Does anything precede incrementation in the operator "hierarchy?"

I here define the hierarchy of basic mathematical operators and their respective "inverse" operation (see hyperoperation).

$$ \begin{array}{c|c|c|} & \text{Operator} & \text{"Inverse"} \\ \hline \text{Incrementation} & a+1 & a-1 \\ \hline \text{Addition} & a+b & a-b \\ \hline \text{Multiplication} & ab & \frac{a}{b} \\ \hline \text{Exponentiation} & a^b & \sqrt[b]{a} \\ \hline \text{Tetration} & ^ba & \sqrt[b]{a}_s \\ \hline \text{} \vdots & \vdots & \vdots \\ \hline \end{array} $$

Now, it is clear that each "level" is simply the previous one except the process is done several times. Adding two integers is like incrementing one integer many times. Multiplication is addition of the same number many times.

My question is: does anything precede incrementation?

We can notice that

$a^{S(n)}=mul_a(a^n)=a\times (a^n)$

$a \times S(n)=add_a(a\times n)=a+(a\times n)$

$a+S(n)=S(a+n)$

here the seqence breaks, since successor is not a binary operation. but we can continue finding a function $f$ that is the "$(-1)$ step of the sequence (if the Successor is the step $0$).

$S(S(n))=f(S(n))$ that becomes

$n+2=f(n+1)$ and for $n=m-1$ we get

$(m-1)+2=f(m)=m+1$

so $S(n)=f(n)$: "successor precedes" the successsor in the sequence

To expand on MphLee's answer:

Successor can also be viewed as a binary function $H_0(a,b) = S(b)$. Then we have that $H_0(a, Sb) = H_{-1}(a,H_0(a,b)) = H_{-1}(a,Sb)$ so $H_{-1}$ agrees with $H_0$ when the second argument is greater than $0$. However, if we stop there, $H_{-1}(a,0)$ can be specified freely.
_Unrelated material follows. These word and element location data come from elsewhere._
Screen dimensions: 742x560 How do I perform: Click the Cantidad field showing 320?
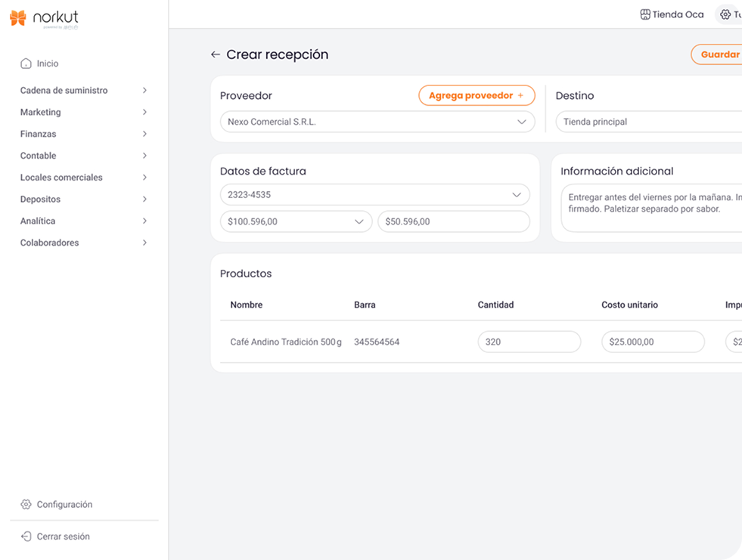(529, 342)
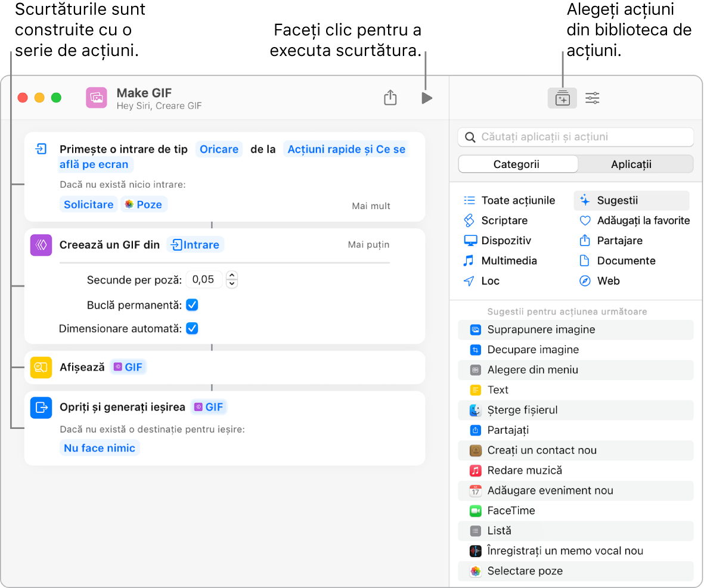
Task: Click the Nu face nimic option
Action: click(100, 448)
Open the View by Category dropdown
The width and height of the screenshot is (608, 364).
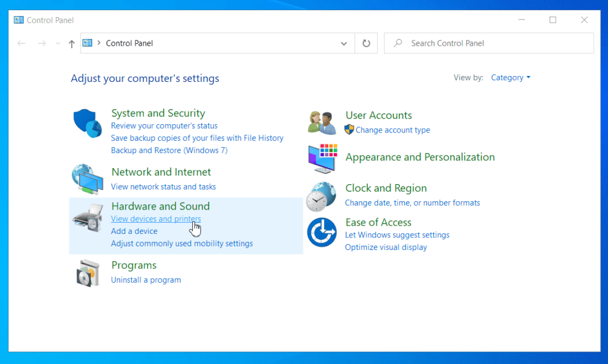point(511,78)
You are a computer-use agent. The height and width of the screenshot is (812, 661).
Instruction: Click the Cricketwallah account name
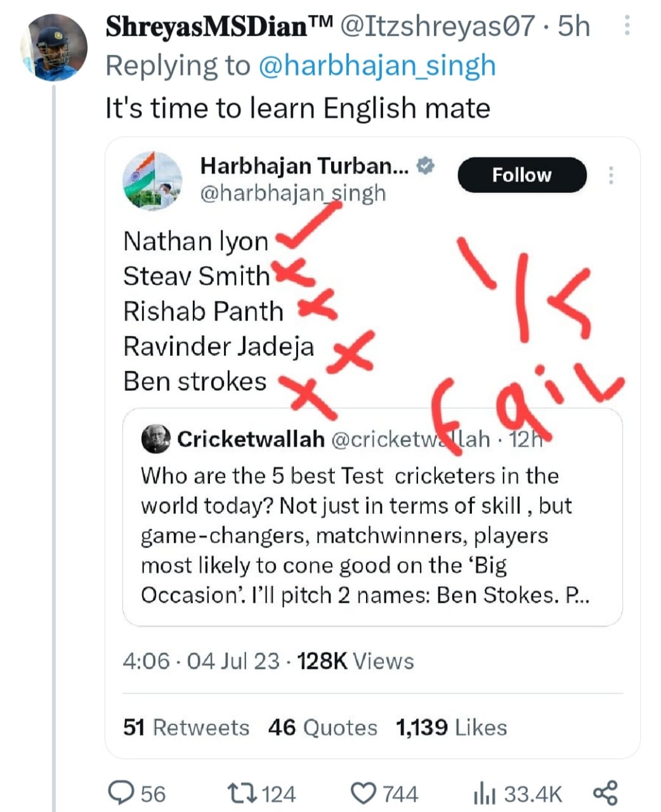(251, 439)
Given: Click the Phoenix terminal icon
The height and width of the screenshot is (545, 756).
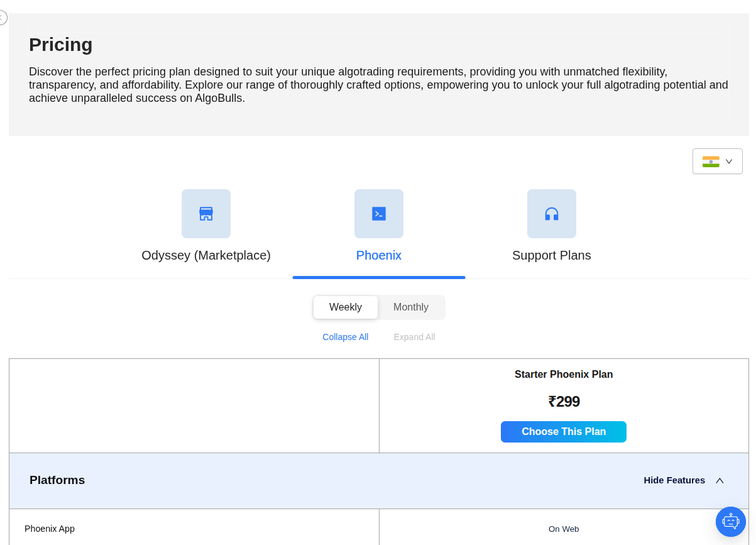Looking at the screenshot, I should pos(379,214).
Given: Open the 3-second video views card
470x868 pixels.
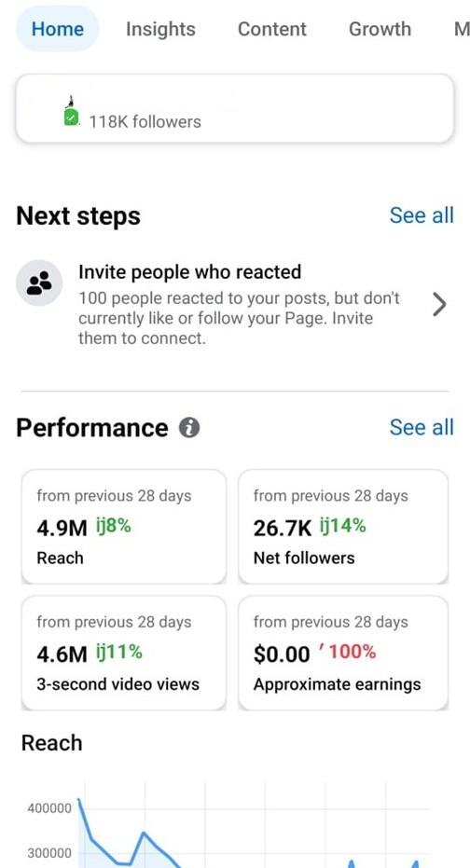Looking at the screenshot, I should [124, 653].
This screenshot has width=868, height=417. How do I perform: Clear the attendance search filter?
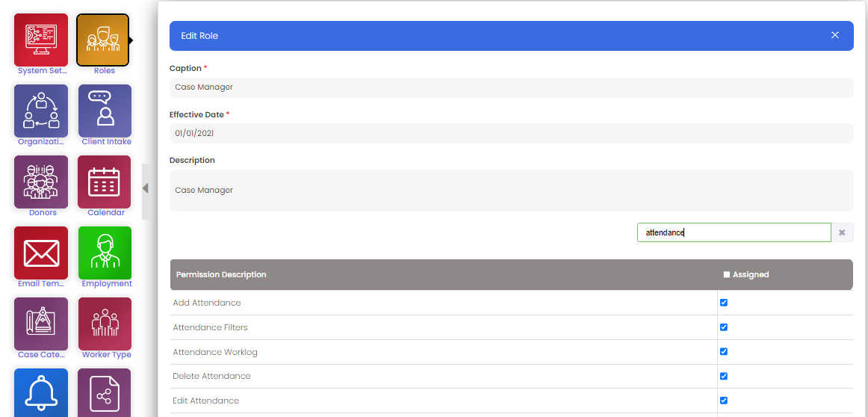click(x=842, y=232)
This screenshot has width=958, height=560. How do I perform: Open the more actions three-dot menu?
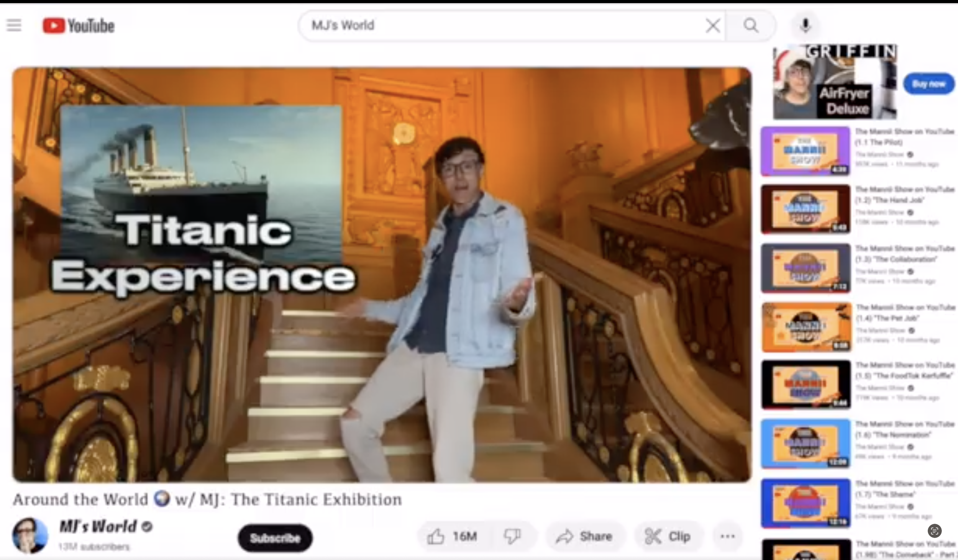(727, 536)
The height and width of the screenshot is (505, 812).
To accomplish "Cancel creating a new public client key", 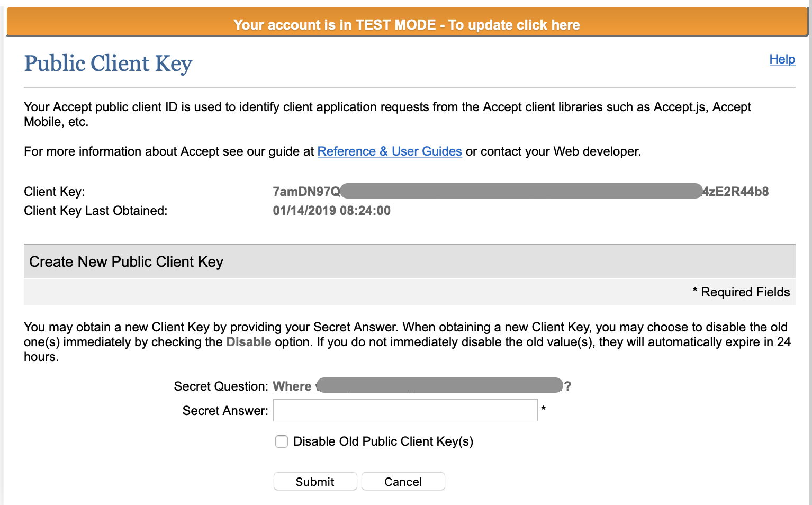I will (x=403, y=481).
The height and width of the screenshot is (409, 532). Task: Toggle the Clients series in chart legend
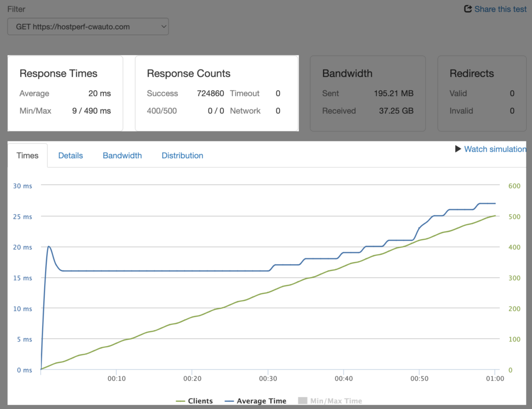[194, 401]

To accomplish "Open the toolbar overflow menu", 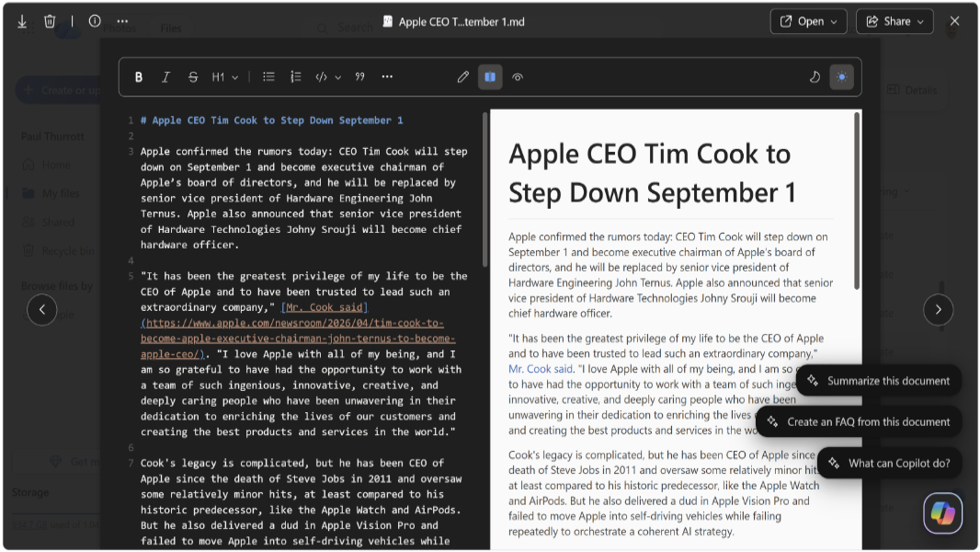I will coord(387,76).
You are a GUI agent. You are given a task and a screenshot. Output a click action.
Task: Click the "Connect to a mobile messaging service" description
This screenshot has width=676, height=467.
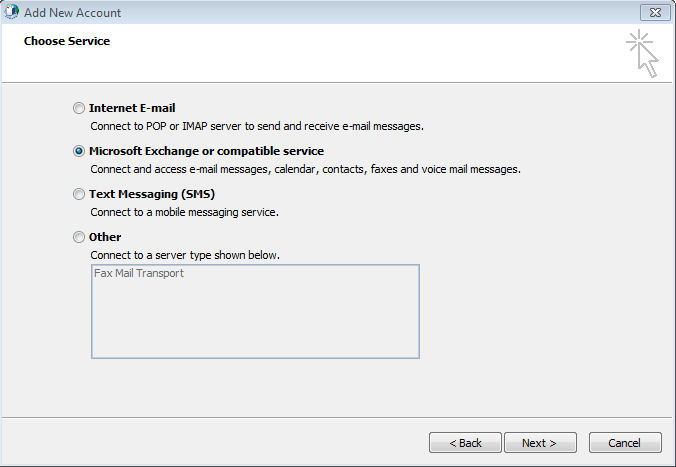pos(184,212)
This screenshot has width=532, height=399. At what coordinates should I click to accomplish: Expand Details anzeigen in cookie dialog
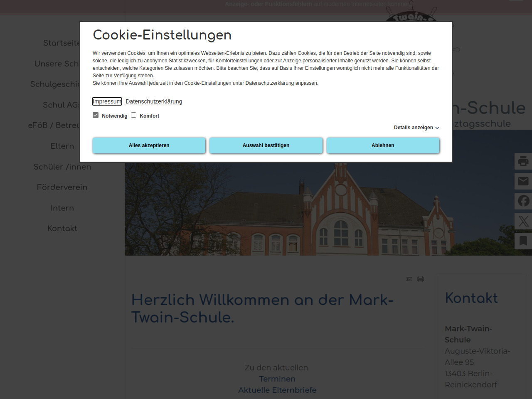click(x=416, y=128)
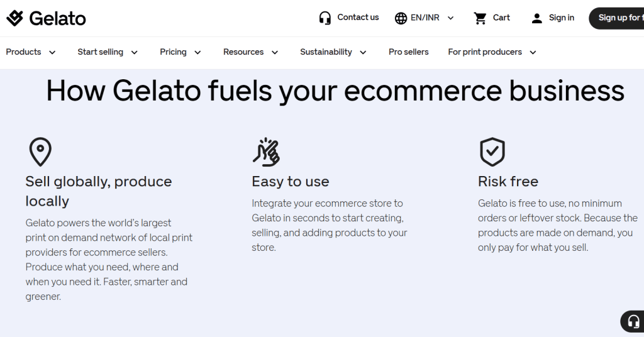Screen dimensions: 644x337
Task: Go to the Pro sellers page
Action: (409, 52)
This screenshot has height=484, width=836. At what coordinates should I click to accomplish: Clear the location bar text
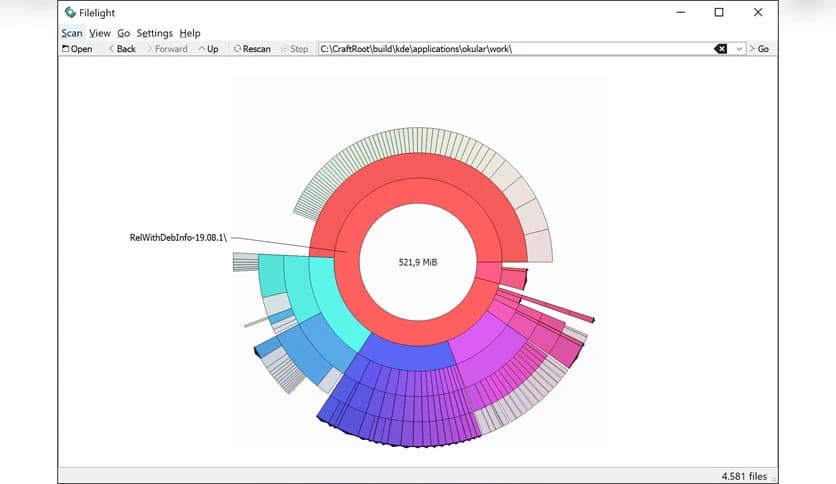(x=720, y=48)
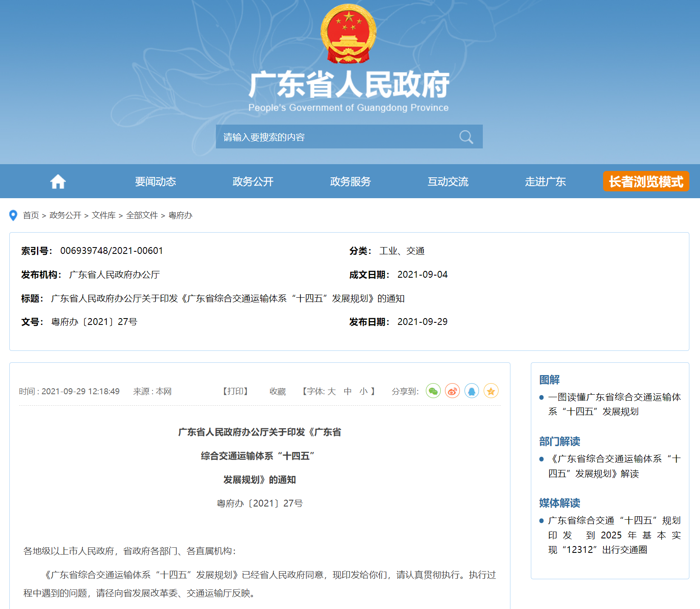700x609 pixels.
Task: Open 一图读懂 infographic link
Action: (x=614, y=404)
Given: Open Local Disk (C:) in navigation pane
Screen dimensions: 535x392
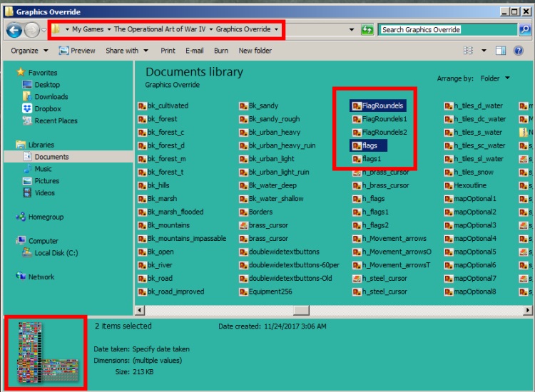Looking at the screenshot, I should 50,253.

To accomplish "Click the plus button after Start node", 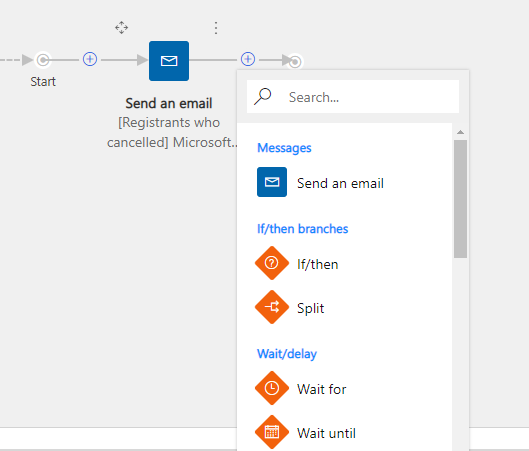I will pyautogui.click(x=90, y=59).
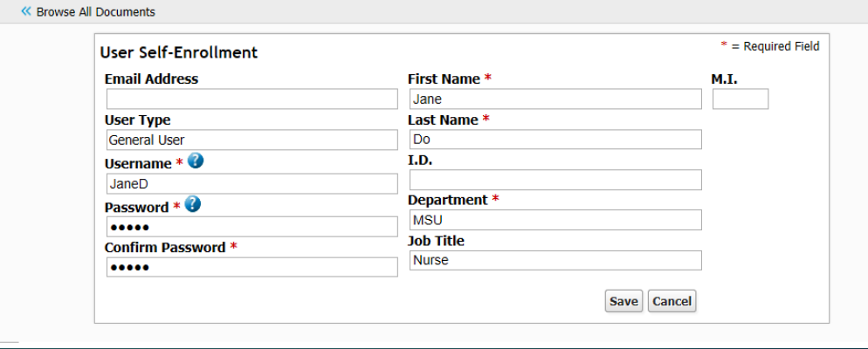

If we continue further, we can show that $H_{-k}(a, b) = S(b)$ for $b \ge k$:

If $b \ge k$, then $SSb = H_{-k}(a, Sb) = H_{-k-1}(a, H_{-k}(a,b)) = H_{-k-1}(a, Sb)$.

However, then $2 = H_{-1}(a, 1) = H_{-2}(a, H_{-1}(a,0))$, so if $f(a) := H_{-1}(a,0) \ge 2$, we get that $2 = f(a) + 1$, so $f(a) = 1$, a contradiction. Therefore, $f(a) \le 1$.

If we continue further it gets more complicated. I think if you extend it infinitely, they all have to be successor, even though they don't in a finite extension.

No, because the successor operation enters the stage already in the definition of natural numbers.